India plans manned Moon mission, space station


India Prime Minister Narendra Modi tells space agency officials they must develop plans for a series of missions to the Moon. – EPA pic, October 18, 2023.

INDIA would send a man to the Moon and set up a space station by 2040, Prime Minister Narendra Modi said, as the country ramped up its space programme.

The leader’s announcement came as the world’s most populous country prepared for a key test flight due Saturday for its first crewed space mission.

Modi told space agency officials they should “build on the success of Indian space initiatives”.

The country “should now aim for new and ambitious goals, including setting up ‘Bharatiya Antariksha Station’ (Indian Space Station) by 2035 and sending the first Indian to the Moon by 2040”, he said in a statement late yesterday.

Modi asked them to develop plans for “a series of missions” to the Moon.

India runs a low-budget space operation.
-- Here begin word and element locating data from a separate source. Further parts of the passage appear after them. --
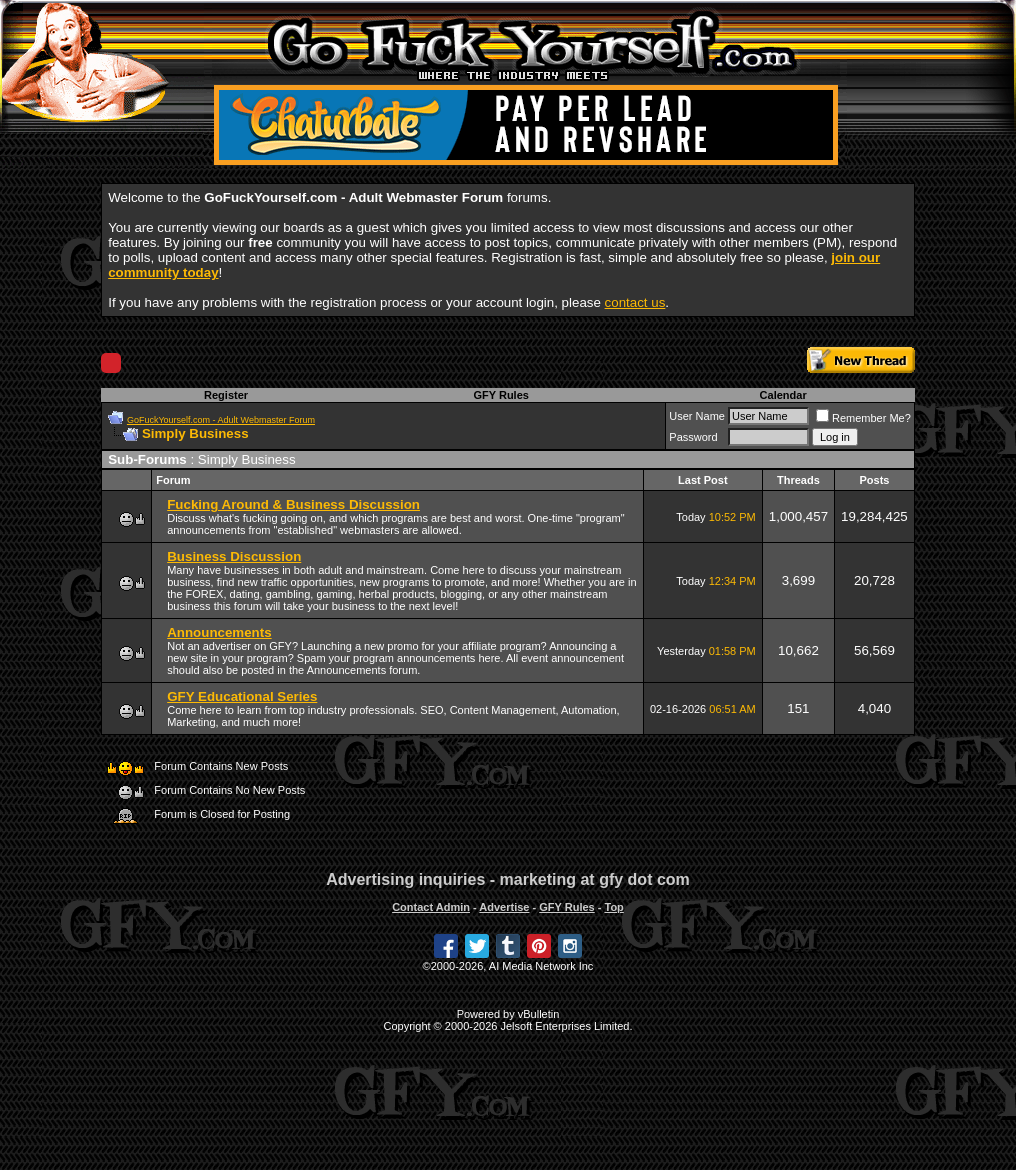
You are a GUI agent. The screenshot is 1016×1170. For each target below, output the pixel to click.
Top (613, 907)
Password (693, 437)
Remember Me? (863, 418)
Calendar (783, 395)
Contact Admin (431, 907)
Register (226, 395)
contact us (635, 302)
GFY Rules (500, 395)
It became the first to land a craft near the largely unexplored lunar south pole in August and, a month later, successfully launched a spacecraft to observe the outermost layers of the Sun.

In 2014, India became the first Asian nation to put a satellite into orbit around Mars, and its space agency Indian Space Research Organisation (Isro) launched 104 satellites in a single mission in 2017.

India’s current focus was on its first manned mission into outer space, called Gaganyaan or “Skycraft”.

The three-day mission, expected to take place next year, was set to send a three-member crew into Earth’s orbit at a cost of about US$1.08 billion (RM5.12 billion), said Isro.

The country has also planned to launch a probe to the Moon with Japan, land a craft on Mars, and send an orbital mission to Venus within the next two years.

India has been steadily matching the achievements of established spacefaring powers at a fraction of their cost.

Experts said India could keep costs low by copying and adapting existing technology, and thanks to an abundance of highly skilled engineers who earn a fraction of their global counterparts.

India said it only accounts for 2% of the US$386 billion global space economy, a share it hoped to increase to 9% by 2030. – AFP, October 18, 2023.